Aufgabenstellung 1: Schreiben Sie aus dem Textauszug über den Namen Yggdrasil den Abschnitt ab, der mit den Worten „Auf Aufforderung verschiedener“ einsetzt und mit „etymologisch und (literatur)historisch.“ schließt.
Aufgabenstellung 2: Mit welcher Übersetzung wird Yggdrasil laut dem Textauszug im Allgemeinen wiedergegeben?
Aufgabenstellung 3: Führen Sie den Text über die Deutung des Namens Yggdrasil im Anschluss an seinen letzten Satz weiter.
***** Textauszug *****
Zum Interview mit Volkert Volkmann in H&H 1

Auf Aufforderung verschiedener Leute sehe mich genötigt, die mißverständliche Übersetzung des Wortes “Yggdrasil” mit “Ich trage Heil” über die Herleitung “Ygg=Ich, dra=trage, sa(!)l=Heil”, getätigt von Volkert Volkmann während des Interviews mit Vertretern der Zeitschrift “Hag&Hexe”, abgedruckt in der Erstausgabe erwähnter Zeitschrift, zu korrigieren, auch wenn die Aktualität meines Beitrages zu diesem Zeitpunkt schon etwas zu wünschen übrig lässt.

Volkert Volkmann widerspricht mit seiner Deutung leider jeglicher sprachwissenschaftlichen Erkenntnis, und dies lexikalisch, methodologisch, etymologisch und (literatur)historisch.

Yggdrasil wird im allgemeinen übersetzt mit “Roß des Schrecklichen”, und bezieht sich als Kenning (Nordische Form einer poetischen Umschreibung) damit auf Odins Runenerwerbung.
***** Bereitgestellte Zeilen *****
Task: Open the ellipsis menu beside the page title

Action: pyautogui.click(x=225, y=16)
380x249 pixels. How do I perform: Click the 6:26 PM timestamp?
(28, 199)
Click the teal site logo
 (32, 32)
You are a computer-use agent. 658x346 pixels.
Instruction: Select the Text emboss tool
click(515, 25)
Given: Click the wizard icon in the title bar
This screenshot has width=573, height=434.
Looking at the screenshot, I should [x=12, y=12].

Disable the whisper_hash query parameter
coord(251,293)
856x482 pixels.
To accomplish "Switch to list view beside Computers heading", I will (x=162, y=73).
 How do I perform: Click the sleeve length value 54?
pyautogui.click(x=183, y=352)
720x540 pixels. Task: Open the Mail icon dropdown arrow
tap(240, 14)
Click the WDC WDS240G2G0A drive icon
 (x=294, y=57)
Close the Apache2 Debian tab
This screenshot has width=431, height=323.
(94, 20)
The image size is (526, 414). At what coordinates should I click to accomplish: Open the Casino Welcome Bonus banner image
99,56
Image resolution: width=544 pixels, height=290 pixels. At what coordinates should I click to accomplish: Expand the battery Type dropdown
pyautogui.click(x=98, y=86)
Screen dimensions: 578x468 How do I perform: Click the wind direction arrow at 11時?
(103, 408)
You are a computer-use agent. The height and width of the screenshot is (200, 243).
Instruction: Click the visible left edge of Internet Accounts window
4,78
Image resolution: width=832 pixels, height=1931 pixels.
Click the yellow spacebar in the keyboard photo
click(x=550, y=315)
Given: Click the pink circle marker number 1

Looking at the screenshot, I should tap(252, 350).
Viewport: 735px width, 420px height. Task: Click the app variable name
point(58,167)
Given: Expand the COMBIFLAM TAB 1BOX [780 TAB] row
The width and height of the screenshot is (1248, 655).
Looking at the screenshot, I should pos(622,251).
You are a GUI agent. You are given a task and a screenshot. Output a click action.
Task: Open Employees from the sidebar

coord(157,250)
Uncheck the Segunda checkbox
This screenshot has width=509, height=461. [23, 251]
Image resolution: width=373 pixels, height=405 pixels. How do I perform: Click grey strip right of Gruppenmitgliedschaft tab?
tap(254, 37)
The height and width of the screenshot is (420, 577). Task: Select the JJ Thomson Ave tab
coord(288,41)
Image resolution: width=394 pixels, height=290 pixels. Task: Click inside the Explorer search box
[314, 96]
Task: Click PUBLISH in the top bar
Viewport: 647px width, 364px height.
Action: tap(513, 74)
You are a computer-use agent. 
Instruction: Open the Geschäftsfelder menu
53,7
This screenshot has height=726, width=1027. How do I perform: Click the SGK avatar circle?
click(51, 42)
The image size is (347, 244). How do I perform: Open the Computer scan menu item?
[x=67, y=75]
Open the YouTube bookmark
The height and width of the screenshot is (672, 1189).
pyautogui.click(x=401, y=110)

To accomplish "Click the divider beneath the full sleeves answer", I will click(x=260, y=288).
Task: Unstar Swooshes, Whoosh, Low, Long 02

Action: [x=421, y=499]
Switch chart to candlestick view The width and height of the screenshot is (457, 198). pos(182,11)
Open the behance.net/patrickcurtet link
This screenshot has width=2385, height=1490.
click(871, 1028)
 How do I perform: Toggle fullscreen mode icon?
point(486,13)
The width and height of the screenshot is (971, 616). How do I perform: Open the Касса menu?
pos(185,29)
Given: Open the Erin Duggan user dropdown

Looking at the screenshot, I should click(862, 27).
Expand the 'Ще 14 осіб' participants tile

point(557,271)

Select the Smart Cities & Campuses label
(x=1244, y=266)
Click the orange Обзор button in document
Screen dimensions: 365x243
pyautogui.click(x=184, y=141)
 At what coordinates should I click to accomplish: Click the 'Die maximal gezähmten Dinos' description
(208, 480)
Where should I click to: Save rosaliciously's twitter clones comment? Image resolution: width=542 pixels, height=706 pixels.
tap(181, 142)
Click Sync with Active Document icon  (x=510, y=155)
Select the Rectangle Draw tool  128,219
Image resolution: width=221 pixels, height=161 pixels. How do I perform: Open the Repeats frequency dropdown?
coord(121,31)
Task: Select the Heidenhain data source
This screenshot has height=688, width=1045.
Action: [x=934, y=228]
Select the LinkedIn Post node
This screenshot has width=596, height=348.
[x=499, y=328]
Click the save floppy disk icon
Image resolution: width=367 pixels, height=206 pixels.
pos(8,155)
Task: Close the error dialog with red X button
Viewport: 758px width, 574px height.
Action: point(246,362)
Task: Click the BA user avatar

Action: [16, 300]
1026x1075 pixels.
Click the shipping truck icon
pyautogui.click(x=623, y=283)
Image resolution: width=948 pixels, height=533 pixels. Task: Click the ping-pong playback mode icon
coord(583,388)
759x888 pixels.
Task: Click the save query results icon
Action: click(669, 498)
*****
Lösung 1:
Auf Aufforderung verschiedener Leute sehe mich genötigt, die mißverständliche Übersetzung des Wortes “Yggdrasil” mit “Ich trage Heil” über die Herleitung “Ygg=Ich, dra=trage, sa(!)l=Heil”, getätigt von Volkert Volkmann während des Interviews mit Vertretern der Zeitschrift “Hag&Hexe”, abgedruckt in der Erstausgabe erwähnter Zeitschrift, zu korrigieren, auch wenn die Aktualität meines Beitrages zu diesem Zeitpunkt schon etwas zu wünschen übrig lässt.

Volkert Volkmann widerspricht mit seiner Deutung leider jeglicher sprachwissenschaftlichen Erkenntnis, und dies lexikalisch, methodologisch, etymologisch und (literatur)historisch.

Lösung 2: „Roß des Schrecklichen“

Lösung 3:
Man sieht also in dieser Bezeichnung eine Zusammensetzung aus “Yggr” = “der Schreckliche”, ein oft benutzter Beiname Odins, und dem Wort “drasill” = “Roß”, das sich auch im überlieferten Pferdenamen “drosull” (mit Häkchen unter dem -o-) wiederfindet.

“Ich” hieße an.:”ek”, “(ich) trage” hieße “ber”, “heil” hieße “heill”. Es gibt das Verb “draga” für “tragen, ziehen” (vgl. engl. “to drag”), das allerdings nicht in ideellen Zusammenhängen überliefert ist, sondern ausschließlich in Zusammenhang mit körperlicher Arbeit mit konkreten Gegenständen (Pflüge z.B.). Dieses Wort trotzdem vorausgesetzt bliebe es jedoch auch als “drag” stehen, da das Altnordische hier keine Möglichkeit bietet, ein zur Wurzel gehöriges -g am Ende wegfallen zu lassen – im Gegenteil, es kann im Präteritum sogar noch weiter zu -kk verstärkt werden.

Es ist in keiner germanischen Sprache geschehen, daß sich ein -i- zu einem -a- wandelte, und auch Ablautung findet nicht zwischen diesen beiden Vokalen statt, im Gegenteil, sie sind durch Zugehörigkeit zu verschiedenen Ablautgruppen strikt getrennt. Es gibt daher keine Möglichkeit, die Silbe “-sill” über einen willkürlichen Vokaltausch mit dem lateinischen (!) “salus” = “Heil” zu assoziieren. Die altnordische Entsprechung zu diesem Wort lautet darüber hinaus “saela” und ist auf die Bedeutung “Glück” beschränkt.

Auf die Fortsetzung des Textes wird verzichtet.